* **What to work on**
Write out word for word the lines from the one holding "The image size is (868, 368)." through the end of the data, and only those lines. Pictures stay out.
● ● ● ● ● ● ●
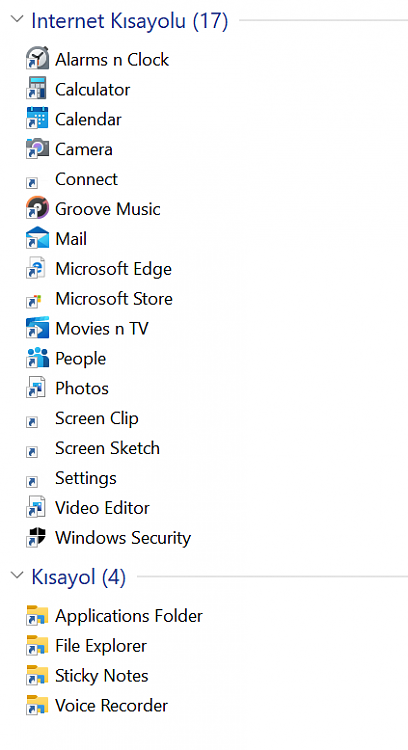This screenshot has height=750, width=408.
Task: Select the Microsoft Edge entry
Action: 99,269
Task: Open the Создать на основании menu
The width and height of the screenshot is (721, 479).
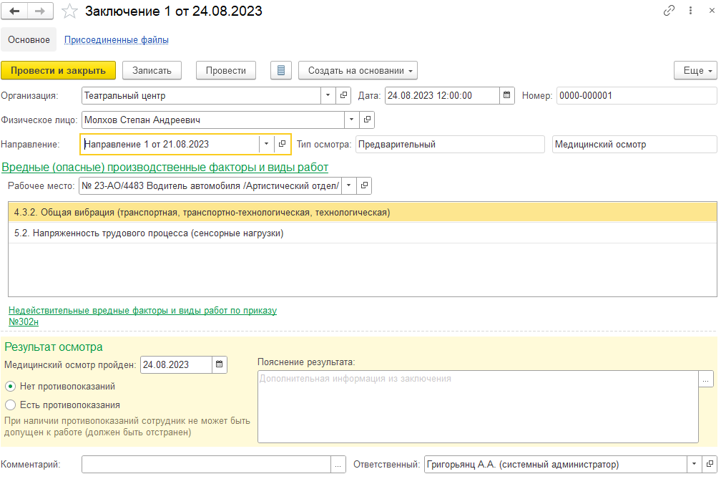Action: point(357,71)
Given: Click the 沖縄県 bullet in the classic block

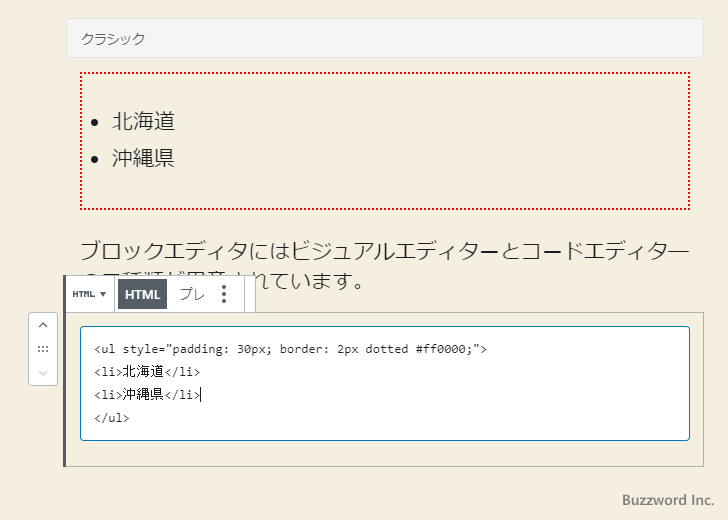Looking at the screenshot, I should click(x=143, y=158).
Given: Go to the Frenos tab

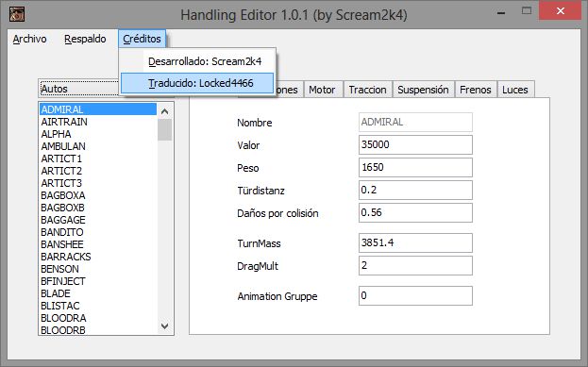Looking at the screenshot, I should (x=475, y=90).
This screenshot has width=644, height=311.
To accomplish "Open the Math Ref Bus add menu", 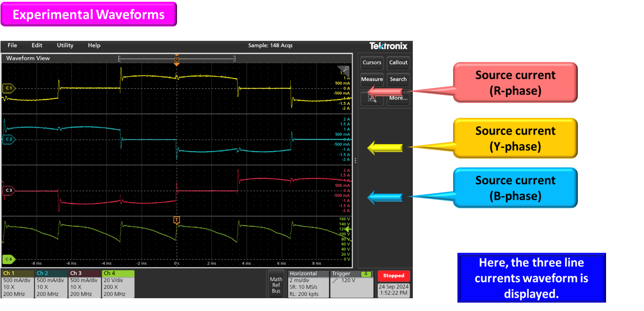I will (276, 285).
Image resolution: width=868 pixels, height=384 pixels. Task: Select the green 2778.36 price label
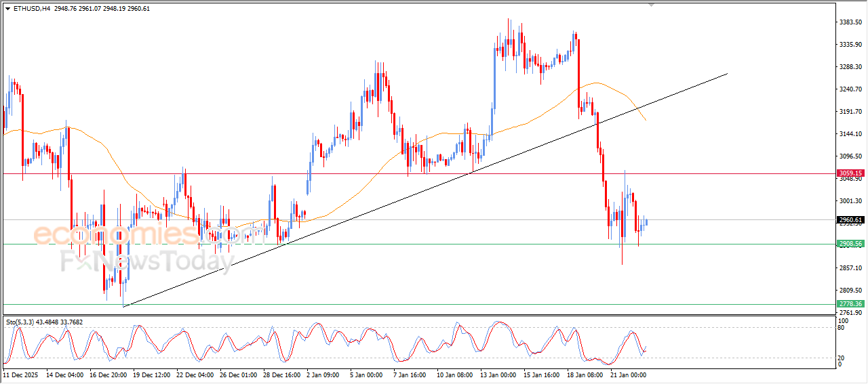pos(850,304)
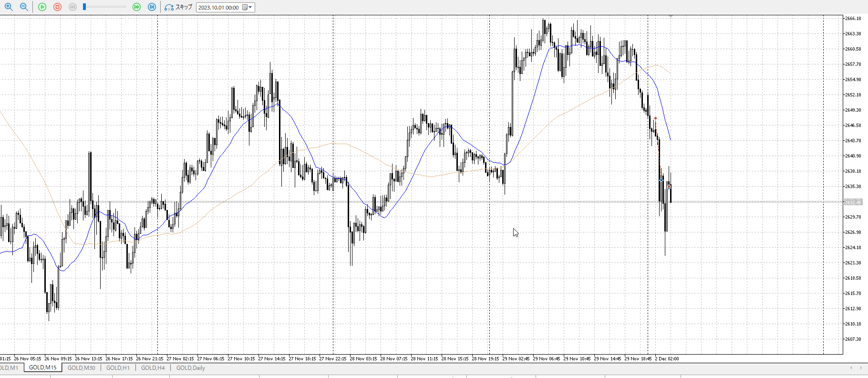Select the GOLD,M15 chart tab
This screenshot has height=378, width=868.
click(42, 368)
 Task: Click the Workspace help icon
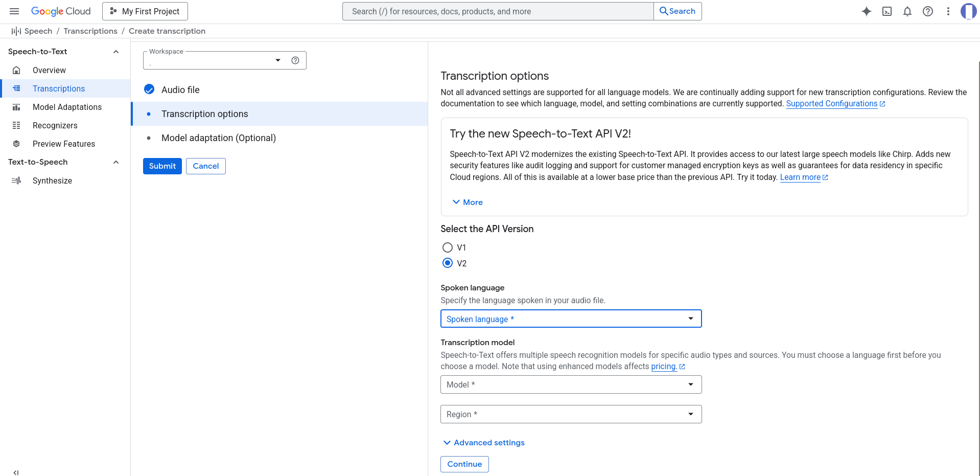pyautogui.click(x=295, y=60)
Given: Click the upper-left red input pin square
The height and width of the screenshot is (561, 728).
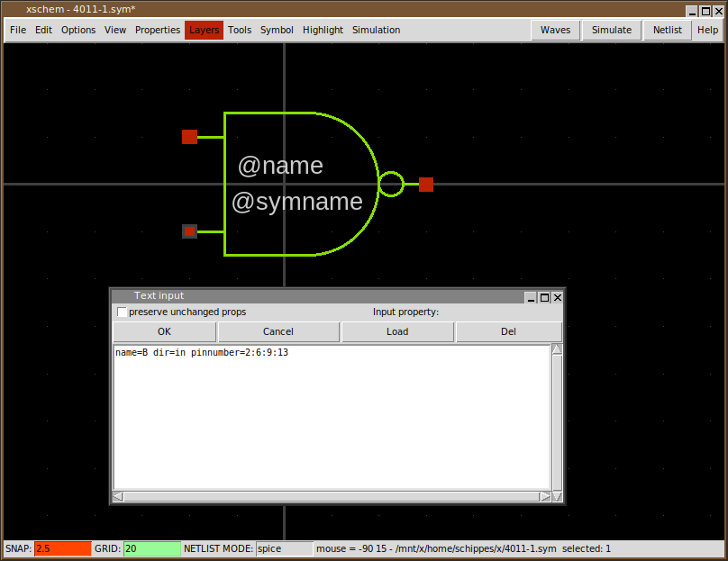Looking at the screenshot, I should click(189, 137).
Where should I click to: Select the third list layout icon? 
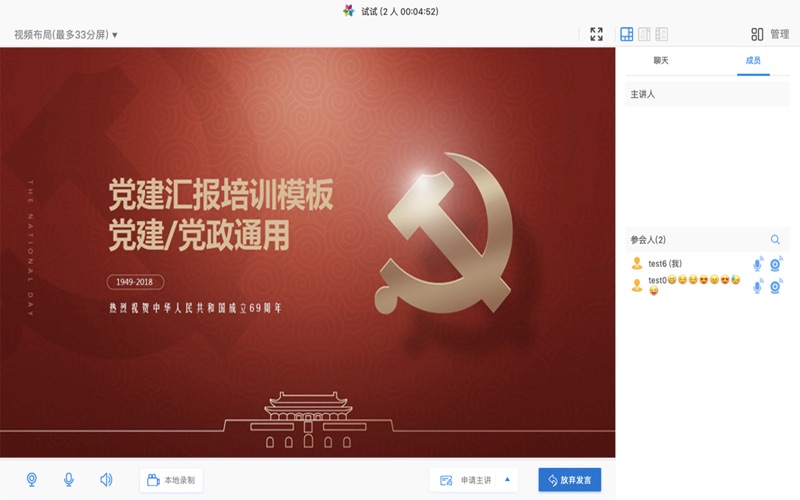tap(662, 34)
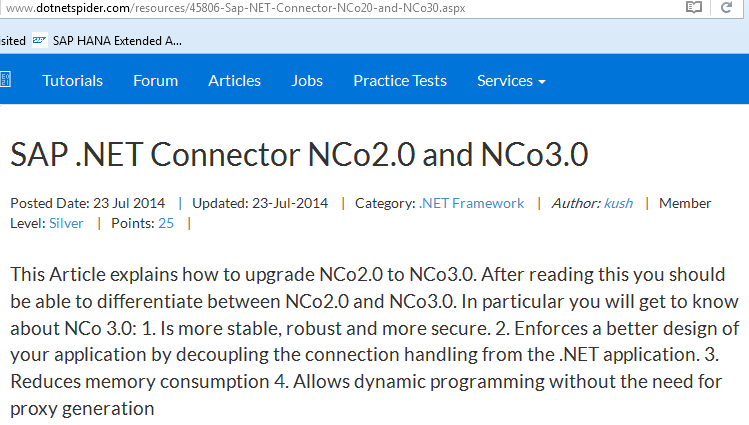The image size is (749, 425).
Task: Click the SAP .NET Connector article title
Action: point(299,155)
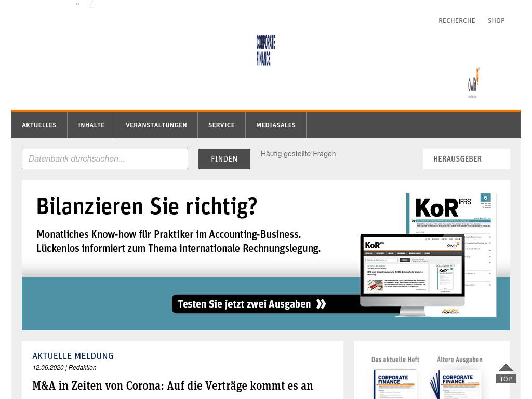Screen dimensions: 532x399
Task: Go to the Shop link
Action: [496, 21]
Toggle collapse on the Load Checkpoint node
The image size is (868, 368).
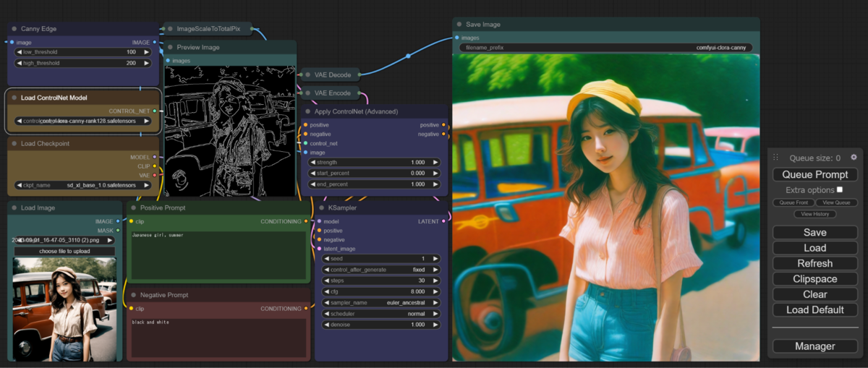[x=14, y=144]
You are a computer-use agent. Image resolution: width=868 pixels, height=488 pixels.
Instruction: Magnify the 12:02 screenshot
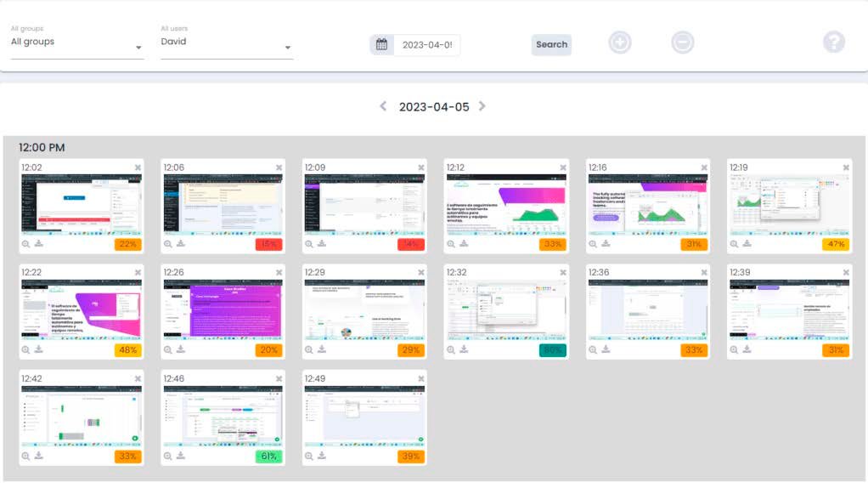(x=26, y=244)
● ● ● ● ● ● ●
* **Answer section**
The image size is (868, 368).
[x=14, y=144]
You are a computer-use agent. Image resolution: width=868 pixels, height=488 pixels.
Instruction: Magnify the 12:02 screenshot
(x=26, y=244)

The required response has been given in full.